Using matches obtained by an existing method for multi-image localization.
Showing that existing methods work well on our challenges, even though the community believes that they do not work.
We will not consider methods of the following type: Reproducing results already published on visuallocalization.net by running someone else's code out of the box (if you are not a co-author of the underlying method) or using your own implementation. However, re-implementations that outperform the existing one are explicitly encouraged.
Using additional data, e.g., for training is explicitly permitted. For example, one could use other nighttime images from the RobotCar dataset (not used in the RobotCar Seasons dataset) to train descriptors. Training on the test images is explicitly forbidden. You will need to explicitly specify which data was used for training.
One member (or representative) of the winner and runner-up teams of each challenge needs to attend the workshop and give a talk about their approach.
Each team can update its challenge results until the deadline.
We explicitly encourage participation from industry.
Challenge submissions will be handled via the evaluation service set up at https://visuallocalization.net/ :
In order to submit results, you will need to create an account. You are only allowed to use a single account per team.
You will need to specify that you are submitting results for one of the challenges in the submission mask and will need to specify for which challenge you are submitting results. You will be able to decide whether the results will be publicly visible on the leaderboard of the challenge. You will be able to make results publicly visible afterwards if you initially decide to not show the results.
In order to be considered for the evaluation, results need to be publicly visible. This is due to the fact that we are using a ranking-based approach to determine the winners.
More details will follow at a later point in time.
Challenge submission opens: July 15th
Challenge submission deadline: August 18th
Notification: August 19th
Note that the Mapillary Place Recognition Challenge has separate rules and deadlines. Most notably, winners will be decided after the workshop. Please see here for more details.
The following datasets will be used for the visual localization for autonomous vehicles challenge:
The following datasets will be used for the visual localization for handheld devices challenge:
The following dataset will be used for the local features for long-term localization challenge:
Aachen Day-Night v1.1
In order to make participation and data processing easier, in addition to the original formats all datasets are also provided in NAVER LABS Europe's kapture format, which is a data format and tool set for facilitating the integration of various datasets within your processing environment.
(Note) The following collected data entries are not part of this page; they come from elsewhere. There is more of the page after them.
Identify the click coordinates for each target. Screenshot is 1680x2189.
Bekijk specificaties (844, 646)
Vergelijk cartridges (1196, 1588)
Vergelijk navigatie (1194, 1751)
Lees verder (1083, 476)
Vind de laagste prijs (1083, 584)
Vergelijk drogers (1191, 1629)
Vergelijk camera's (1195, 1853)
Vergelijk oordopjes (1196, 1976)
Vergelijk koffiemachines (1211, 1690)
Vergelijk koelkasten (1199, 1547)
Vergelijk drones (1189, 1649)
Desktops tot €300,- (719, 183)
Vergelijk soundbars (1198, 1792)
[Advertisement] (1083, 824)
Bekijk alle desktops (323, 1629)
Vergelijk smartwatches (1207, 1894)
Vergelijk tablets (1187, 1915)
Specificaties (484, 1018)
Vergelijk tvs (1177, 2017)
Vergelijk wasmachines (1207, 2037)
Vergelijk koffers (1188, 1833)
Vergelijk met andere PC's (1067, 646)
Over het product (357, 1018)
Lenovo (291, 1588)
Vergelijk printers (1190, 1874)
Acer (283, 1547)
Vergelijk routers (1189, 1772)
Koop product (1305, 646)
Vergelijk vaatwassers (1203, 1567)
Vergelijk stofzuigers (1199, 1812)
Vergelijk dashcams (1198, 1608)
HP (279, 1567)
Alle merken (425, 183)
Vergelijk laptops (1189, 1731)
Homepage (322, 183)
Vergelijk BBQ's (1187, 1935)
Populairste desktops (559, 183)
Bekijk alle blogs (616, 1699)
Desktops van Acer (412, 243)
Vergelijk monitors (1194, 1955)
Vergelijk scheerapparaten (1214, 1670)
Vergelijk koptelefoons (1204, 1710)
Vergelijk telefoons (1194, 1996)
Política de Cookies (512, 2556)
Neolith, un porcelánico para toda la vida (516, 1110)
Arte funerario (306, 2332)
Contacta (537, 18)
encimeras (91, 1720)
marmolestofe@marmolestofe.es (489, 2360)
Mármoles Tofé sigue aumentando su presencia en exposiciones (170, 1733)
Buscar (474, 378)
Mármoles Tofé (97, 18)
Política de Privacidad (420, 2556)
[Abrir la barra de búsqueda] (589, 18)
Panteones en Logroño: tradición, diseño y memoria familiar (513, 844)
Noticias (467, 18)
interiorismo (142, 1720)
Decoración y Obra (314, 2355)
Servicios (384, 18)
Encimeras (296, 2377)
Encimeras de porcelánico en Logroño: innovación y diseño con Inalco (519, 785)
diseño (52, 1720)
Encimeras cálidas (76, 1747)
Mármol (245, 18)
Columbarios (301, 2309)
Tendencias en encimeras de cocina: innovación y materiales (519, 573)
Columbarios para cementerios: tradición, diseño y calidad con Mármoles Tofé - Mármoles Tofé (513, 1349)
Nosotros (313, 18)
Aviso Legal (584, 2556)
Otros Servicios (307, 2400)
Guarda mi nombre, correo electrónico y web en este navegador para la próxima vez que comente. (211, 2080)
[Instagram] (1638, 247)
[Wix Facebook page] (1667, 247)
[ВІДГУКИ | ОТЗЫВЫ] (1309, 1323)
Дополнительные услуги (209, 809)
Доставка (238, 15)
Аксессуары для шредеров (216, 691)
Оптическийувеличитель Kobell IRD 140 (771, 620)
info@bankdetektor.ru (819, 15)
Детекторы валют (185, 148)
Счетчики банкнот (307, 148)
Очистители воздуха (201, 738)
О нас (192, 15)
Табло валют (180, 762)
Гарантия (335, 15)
To download each dataset in this format, please follow the instructions provided here.
More details, news, and updates about kapture can be found on the kapture website.
Code, specifications, and documentation can be found on GitHub.
For questions, suggestions, and contributions, please contact kapture@naverlabs.com
The following is provided for the challenge:
A script that performs feature matching between images and the uses the COLMAP Structure-from-Motion software for pose estimation.
A list of image pairs for matching.
An empty COLMAP database, in which your features will be imported.
See this Github repository for the code, data, and information on using both.
The workflow for submitting to the challenge is:
Use your own feature detector and descriptor to extract local features for all query images and their reference images.
Execute the provided code for importing the features, performing feature matching, 3D reconstruction, and camera pose estimation. If you want to use your own feature matcher and not the one provided by us (which finds mutual nearest neighbors), you will need to adapt this code.
Submit the output file at visuallocalization.net, indicating that you are submitting to the local feature challenge of this CVPR 2020 workshop.